▼
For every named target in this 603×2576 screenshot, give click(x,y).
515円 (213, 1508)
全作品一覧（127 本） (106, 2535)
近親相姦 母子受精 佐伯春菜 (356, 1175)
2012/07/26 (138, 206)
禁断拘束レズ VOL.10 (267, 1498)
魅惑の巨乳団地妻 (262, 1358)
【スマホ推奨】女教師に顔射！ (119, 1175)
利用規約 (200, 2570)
▲
_Exercise details_
Produce a verbatim transcript of the material above.

_Task output_
For every named target in this 603×2576 screenshot, give click(x,y).
515円 (213, 1508)
全作品一覧（127 本） (106, 2535)
近親相姦 母子受精 佐伯春菜 (356, 1175)
2012/07/26 (138, 206)
禁断拘束レズ VOL.10 (267, 1498)
魅惑の巨乳団地妻 (262, 1358)
【スマホ推奨】女教師に顔射！ (119, 1175)
利用規約 (200, 2570)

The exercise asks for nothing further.